---------- TEXT BLOCK ----------
Microfilaremia was associated with the abrupt increase in AFM incidence during the 4-week period immediately following the first MDA; 8.3% of microfilaria-positive individuals experienced at least one episode of AFM versus 5.6% of microfilaria-negative individuals (p = 0.013). This corresponds to 35% greater risk for microfilaria-positive versus microfilaria-negative individuals during the month following the first MDA (95% CI = 1.14–1.61, p<0.0006). When the four week post-MDA period was excluded from the analysis of the study year, AFM incidence did not vary significantly according to microfilaremia. Furthermore, AFM rates did not differ according to microfilaremic status or density (categorized as 0, 1–9, 10–99 and ≥100 microfilaria per ml) during any other study periods.

Transmission intensity and AFM

Study communities were stratified according to whether the pre-MDA transmission potential was moderate or high (24–167 versus 224–742 infective bites/person/year) [24]. AFM incidence during the pre-treatment year was significantly higher in the high-transmission communities (0.62 per person-year of observation, 95% CI = 0.58–0.67) than the moderate-transmission communities (0.28 per person-year of observation, 95% CI = 0.26–0.30, Table 2). AFM incidence after the second annual MDA was reduced by 57% relative to pre-MDA in areas of moderate transmission and by 61% in areas of high transmission, corresponding to a 97% and 84% reduction in transmission potential, respectively [24]. In the year after the fourth MDA the incidence was reduced by 43% in moderate-transmission communities and by 52% in high-transmission communities. The decreased frequency of AFM corresponded with a drop in annual infective biting rate to near zero in moderate-transmission communities and to 23–234 infective bites/person/year in the high-transmission communities 1 year after the fourth MDA [3]. The incidence of AFM in the high-transmission communities during the year after the fourth MDA (0.30 and 0.24 per person-year of observation for all anatomic sites combined and the leg only) was similar to the incidence of AFM among residents of moderate-transmission communities during the pre-MDA year. Accordingly, residents of high-transmission communities still experienced twice the risk of AFM compared to residents of moderate-transmission communities after 4 annual MDAs (Table 2, Figure 3).
----------
Please continue the passage on AFM incidence and transmission intensity, starting right after its last sentence. You will not need the listing for this.
---------- SUPPLIED MATERIAL ----------
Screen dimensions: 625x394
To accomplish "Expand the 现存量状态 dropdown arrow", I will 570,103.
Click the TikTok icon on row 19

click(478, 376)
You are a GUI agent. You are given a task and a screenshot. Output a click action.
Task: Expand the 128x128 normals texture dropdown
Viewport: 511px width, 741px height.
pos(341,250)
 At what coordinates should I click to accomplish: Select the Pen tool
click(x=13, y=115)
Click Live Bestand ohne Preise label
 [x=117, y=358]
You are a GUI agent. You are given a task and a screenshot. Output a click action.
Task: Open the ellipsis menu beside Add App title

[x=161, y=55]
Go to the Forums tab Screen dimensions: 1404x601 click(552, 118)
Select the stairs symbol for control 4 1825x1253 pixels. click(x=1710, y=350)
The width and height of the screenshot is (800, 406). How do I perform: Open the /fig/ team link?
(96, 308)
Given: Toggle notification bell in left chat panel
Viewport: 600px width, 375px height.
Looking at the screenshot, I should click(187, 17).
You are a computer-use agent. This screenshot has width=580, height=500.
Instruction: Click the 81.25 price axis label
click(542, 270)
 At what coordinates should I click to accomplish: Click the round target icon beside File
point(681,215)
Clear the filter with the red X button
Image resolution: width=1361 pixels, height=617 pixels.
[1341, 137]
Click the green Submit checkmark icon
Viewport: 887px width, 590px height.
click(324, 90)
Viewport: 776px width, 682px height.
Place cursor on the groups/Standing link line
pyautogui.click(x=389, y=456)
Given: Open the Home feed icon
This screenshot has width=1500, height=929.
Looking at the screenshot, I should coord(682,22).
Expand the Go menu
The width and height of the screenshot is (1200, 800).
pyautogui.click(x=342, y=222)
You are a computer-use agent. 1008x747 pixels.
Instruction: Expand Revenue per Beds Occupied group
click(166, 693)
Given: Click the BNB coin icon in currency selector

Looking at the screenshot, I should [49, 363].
----------
== RESULT OF THIS TASK ==
Figure 3. Incidence of acute filariasis morbidity events in moderate and high transmission villages.

The open circles represent data from all 14 study villages combined. Villages are also stratified according to pre-MDA transmission intensity such that the down arrows represent moderate transmission villages (pre-MDA values for 8 villages were 24–167 infective bites per person per year) and up arrows represent high transmission villages (pre-MDA values for 6 villages were 224 to 742 infective bites per persons per year). High transmission villages experienced significantly greater AFM incidence in each year of the study compared to moderate transmission villages (p<0.001).

Table 2. Acute filariasis morbidity incidence according to study year stratified by pre-treatment transmission intensity.

Filarial antigenemia and its association with AFM

Filarial antigenemia was measured using plasma obtained 1 day before the first MDA (pre-MDA value) and 4 years later (1 year after the fourth MDA). The antigen-positive prevalence at these two time points (72% and 67%, respectively) did not significantly differ despite the intervening administration of four annual MDAs. Individuals who were filarial antigen-positive before MDA began were more likely to experience AFM than those who were antigen-negative (IRR = 1.47, 95% CI = 1.30–1.66, p<0.0001). Further, individuals with high filarial antigenemia were more likely to experience AFM events than those with low antigenemia (30% versus 16%, p<0.0001) or with negative antigen status (30% versus 14%, p<0.0001). 14% of individuals who were microfilaria-negative and antigen-negative (i.e. no detectable LF infection) during the pre-treatment year experienced events that were classified as AFM. During the final year of observation (following the fourth annual MDAs) 10% of individuals who were microfilaria-negative and antigen-negative (i.e. no detectable LF infection) experienced events that were classified as AFM. AFM events among those people without detectable infection (by antigen and microfilaremia in the first year and by microfilaremia only in subsequent years) corresponded to 6.7% of the total events observed over the 5 years of observation.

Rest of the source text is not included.